CES 2018 : la supériorité quantique d’Intel et de son processeur 49 qubits

Intel annonce une « percée majeure » dans l’informatique quantique avec son processeur 49 qubits

Intel a annoncé un processeur de 49 qubits au CES 2018, le PDG Brian Krzanich a appelé cela une percée majeure dans l’informatique quantique et la prochaine étape dans la « suprématie quantique » et au progrès en la matière. Cette formule renvoie en effet, non pas à la suprématie d’un constructeur sur l’autre, mais au progrès énorme en la matière qui permettra de remplacer l’informatique classique par l’informatique quantique.

Lors de la keynote d’Intel, M. Krzanich a déclaré que les laboratoires et les chercheurs d’Intel étaient « engagés » à faire progresser l’informatique quantique, un laboratoire basé aux Pays-Bas testant et construisant spécifiquement des systèmes d’informatique quantique.

L’informatique quantique, continent non encore exploré des sciences informatiques et de l’innovation promet des révolutions dans le futur, notamment si l’on considère les quantités de données colossales échangées et traitées chaque jour dans notre monde connecté.
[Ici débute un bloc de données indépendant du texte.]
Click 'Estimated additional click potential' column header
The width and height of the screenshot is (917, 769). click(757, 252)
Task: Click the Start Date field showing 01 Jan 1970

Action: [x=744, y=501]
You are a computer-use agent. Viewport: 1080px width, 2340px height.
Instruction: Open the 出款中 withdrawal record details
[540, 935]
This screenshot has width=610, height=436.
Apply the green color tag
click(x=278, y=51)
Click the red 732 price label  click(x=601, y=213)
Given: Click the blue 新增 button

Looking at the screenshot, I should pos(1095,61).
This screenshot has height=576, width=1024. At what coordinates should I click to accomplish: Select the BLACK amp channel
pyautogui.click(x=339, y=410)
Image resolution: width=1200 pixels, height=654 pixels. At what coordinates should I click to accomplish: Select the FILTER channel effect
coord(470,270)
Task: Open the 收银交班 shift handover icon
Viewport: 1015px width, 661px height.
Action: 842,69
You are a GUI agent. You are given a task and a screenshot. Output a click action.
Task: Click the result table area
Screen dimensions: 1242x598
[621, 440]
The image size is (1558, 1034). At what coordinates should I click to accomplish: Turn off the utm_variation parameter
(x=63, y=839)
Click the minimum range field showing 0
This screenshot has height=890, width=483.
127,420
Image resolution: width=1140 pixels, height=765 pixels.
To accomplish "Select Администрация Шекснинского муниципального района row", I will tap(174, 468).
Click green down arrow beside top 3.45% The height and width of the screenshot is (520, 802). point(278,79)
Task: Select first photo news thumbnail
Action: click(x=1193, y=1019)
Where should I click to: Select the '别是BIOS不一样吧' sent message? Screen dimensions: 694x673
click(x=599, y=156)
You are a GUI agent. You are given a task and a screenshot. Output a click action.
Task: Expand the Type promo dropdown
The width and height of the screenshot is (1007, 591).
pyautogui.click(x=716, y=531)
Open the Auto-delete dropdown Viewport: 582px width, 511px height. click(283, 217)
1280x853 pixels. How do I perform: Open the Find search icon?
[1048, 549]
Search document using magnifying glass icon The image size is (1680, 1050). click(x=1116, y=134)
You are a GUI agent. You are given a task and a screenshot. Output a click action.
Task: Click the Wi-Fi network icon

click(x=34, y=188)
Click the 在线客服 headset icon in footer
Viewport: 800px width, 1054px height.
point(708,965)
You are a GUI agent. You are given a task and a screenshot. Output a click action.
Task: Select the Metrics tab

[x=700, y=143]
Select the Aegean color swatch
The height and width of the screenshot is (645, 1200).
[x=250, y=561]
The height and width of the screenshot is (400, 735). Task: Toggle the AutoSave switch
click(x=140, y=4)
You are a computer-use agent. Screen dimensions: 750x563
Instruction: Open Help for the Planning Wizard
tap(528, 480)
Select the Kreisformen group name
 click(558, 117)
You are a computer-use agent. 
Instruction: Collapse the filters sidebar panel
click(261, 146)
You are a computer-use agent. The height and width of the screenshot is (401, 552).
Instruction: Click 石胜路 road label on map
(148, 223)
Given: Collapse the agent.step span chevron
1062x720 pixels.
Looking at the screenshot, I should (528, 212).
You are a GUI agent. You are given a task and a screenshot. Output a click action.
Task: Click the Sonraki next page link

Intel a été discret sur le sujet, à côté d’IBM ou de Google, mais il entend occuper une place importante dans la course, la puce au nom de « Tangle Lake » (référence à une chaine de lacs en Alaska et aux températures quasi-nulles nécessaires à son fonctionnement et à l’état d’intrication quantique – tangle state en anglais – des qubits) utilise des supraconducteurs.

Intel n’a pas divulgué de date concernant le processeur quantique, mais les experts estiment qu’il faudra encore cinq à sept ans pour arriver à des ordinateurs suffisamment performants pour avoir du sens. Les 49 qubits peuvent déjà accomplir ce qu’aucun autre processeur ne peut réaliser sur un ordinateur classique. Ils peuvent effectivement résoudre un problème qui a 5,63 billions (mille milliards) de solutions possibles. Au-delà de 50 qubits, les chercheurs atteignent un palier où il n’est plus possible de prédire ou de simuler le comportement du processeur, selon Mike Mayberry, directeur d’Intel Labs, ouvrant ainsi un nouvel espace de possibilités aux chercheurs.